L’Adoration des Mages des frères Gagini dans la rue des Orfèvres à Gênes

Gênes. Crèche de rue

Cette année, l’affiche de Noël est une Adoration des Mages de 1457, sculptée par les frères Gagini. Voici son histoire, avec celle d’autres œuvres à la disposition de tous. Des images qui veillent sur la vie de tous les jours (“Tracce”, décembre 2018)
Giuseppe Frangi

C’est la crèche des “caruggi” (“venelles – petites rues – typiques de Gênes”, ndt). Au cœur de Gênes, en marchant le long de la rue des Orfèvres, arrivés au numéro 47, si on lève la tête, on se trouve devant quelque chose d’inattendu. Au niveau de la rue, il y a les vitrines d’un magasin de couteaux, qui forment un angle. Au-dessus de l’une de ces vitrines, au lieu de l’enseigne, c’est un grand bas-relief en marbre avec l’Adoration des Mages qui se détache. Naturellement, il était à cet endroit bien avant que n’ouvre cette exploitation commerciale.
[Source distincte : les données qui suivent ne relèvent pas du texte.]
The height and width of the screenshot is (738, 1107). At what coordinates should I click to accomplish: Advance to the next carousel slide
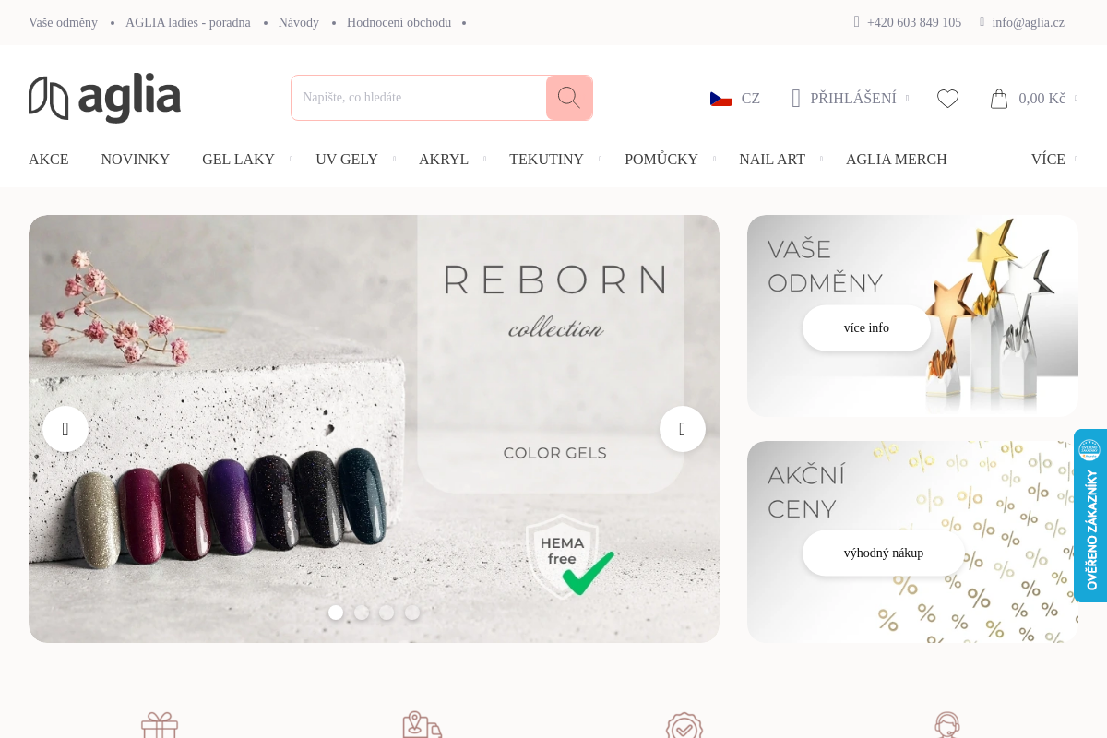point(683,429)
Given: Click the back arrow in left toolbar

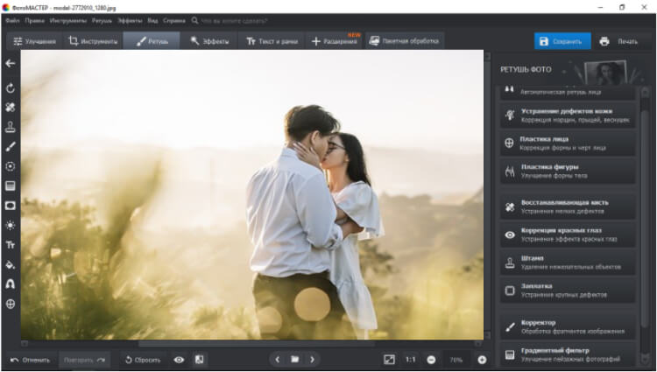Looking at the screenshot, I should click(11, 63).
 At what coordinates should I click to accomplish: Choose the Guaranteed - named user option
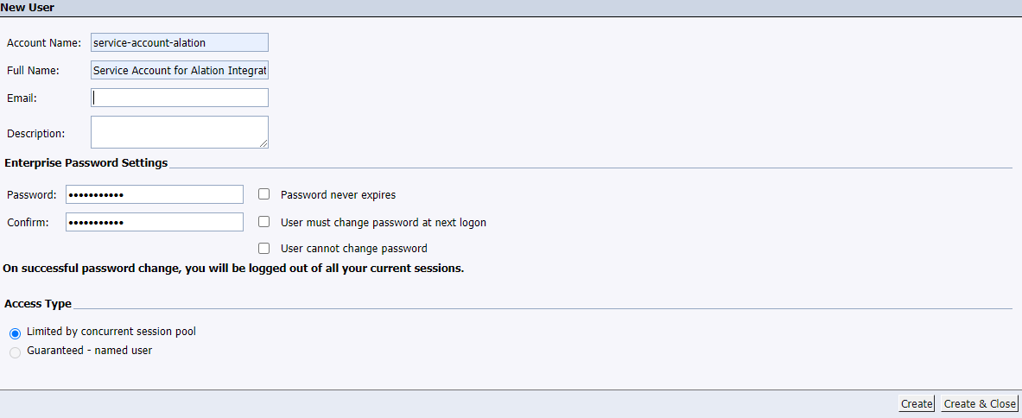[16, 352]
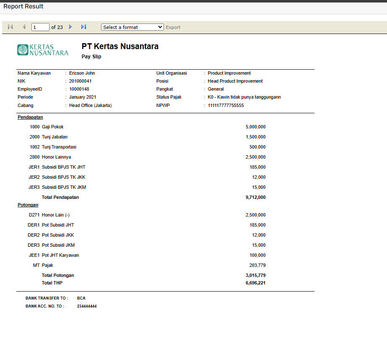Click bank account number 234444444

click(x=87, y=306)
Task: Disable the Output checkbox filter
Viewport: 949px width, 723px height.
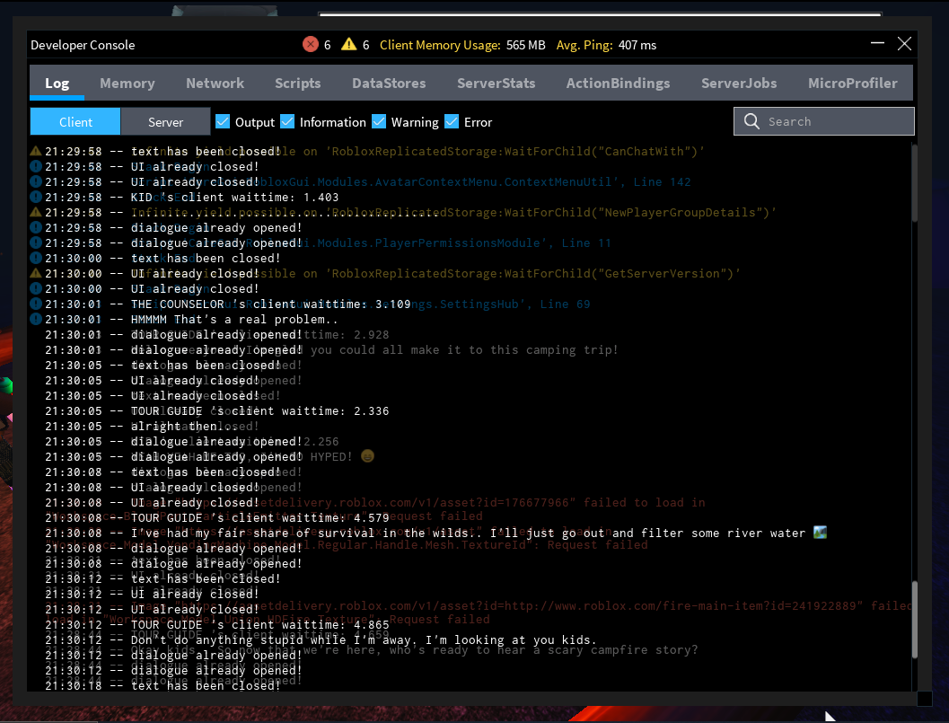Action: [223, 121]
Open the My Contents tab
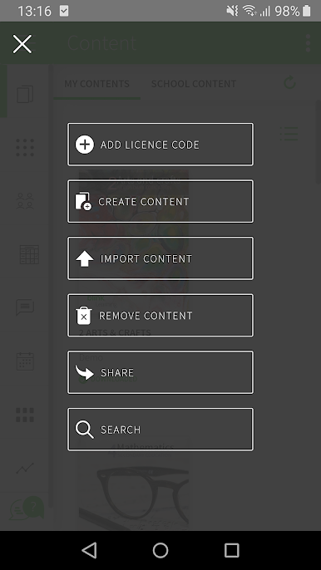This screenshot has height=570, width=321. pyautogui.click(x=96, y=84)
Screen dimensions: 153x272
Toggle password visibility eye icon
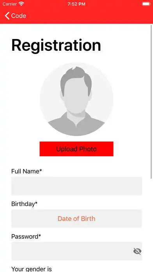(137, 251)
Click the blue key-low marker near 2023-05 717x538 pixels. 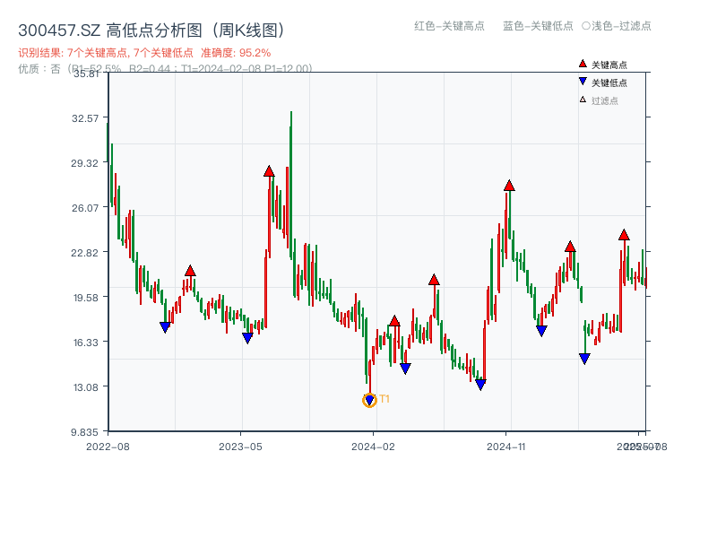pyautogui.click(x=246, y=338)
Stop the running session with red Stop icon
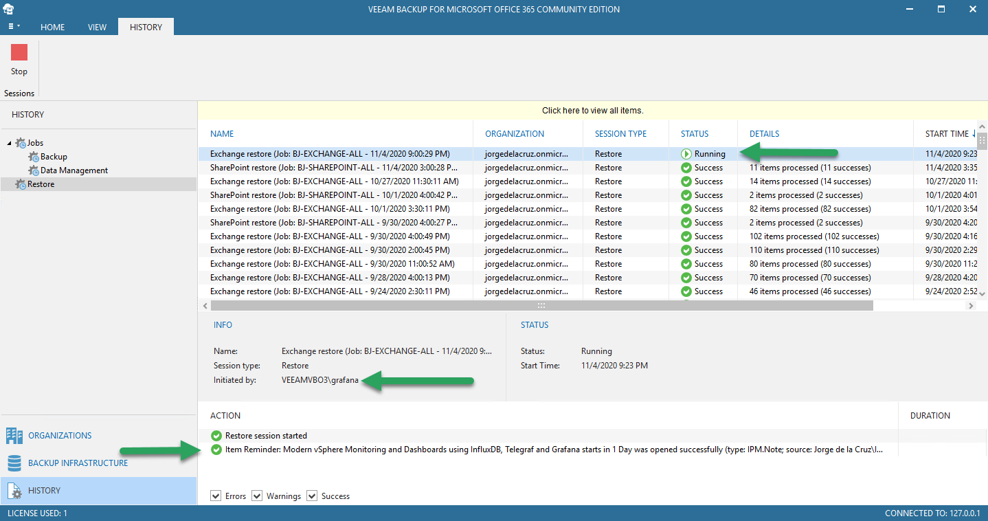Screen dimensions: 988x521 pos(19,53)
En effet, une plaque rappelle la date probable à laquelle il a été réalisé, 1457, ainsi que le nom de ses auteurs, Elia et Giovanni Gagini. C’est une crèche de rue qui a veillé pendant des siècles sur cette petite rue de Gênes et qui a fait relever la tête en signe de gratitude et de dévotion aux milliers d’hommes et de femmes qui ont vécu ici, ou qui sont simplement passés par ici. L’auteur est un artiste qui fait partie d’une dynastie de sculpteurs d’origine tessinoise, qui ont quitté leur Bissone natale au milieu du XVe siècle : une partie de la famille est arrivée à Gênes, tandis que l’autre branche, la plus noble, s’est installée à Palerme. Le chef de lignée, Domenico, s’était formé sur les chantiers de Brunelleschi à Florence. Giovanni est son petit-fils, et c’est l’auteur probable de l’Adoration de la rue des Orfèvres ; ce n’est pas la seule œuvre de rue qu’il a laissée dans la ville, parce qu’il existe deux autres bas-reliefs dont il est l’auteur, qui représentent l’histoire de saint Georges, dont un particulièrement beau, dans la rue du Canneto voisine, toujours en tant que dessus-de-porte d’un magasin.

Aujourd’hui, nous sommes moins enclins à lever la tête et à être surpris de ces présences le long des rues que nous fréquentons quotidiennement. Pourtant, si l’Italie est un pays qui n’a pas d’équivalent au monde, c’est bien pour cette idée de l’art, et donc de la beauté, comme patrimoine répandu et à la disposition de tous. Ce sont les œuvres que Tripadvisor signale à juste titre comme 24/24, c’est-à-dire toujours ouvertes, à toute heure du jour et de la nuit. Ce ne sont pas des monuments parce qu’elles n’ont rien de rhétorique. Ce sont des images souvent furtives, à l’écart, placées aux angles des rues, qui veillent sur la vie de chaque jour. Des images vers lesquelles lever les yeux, pour demander protection ou en signe de remerciement.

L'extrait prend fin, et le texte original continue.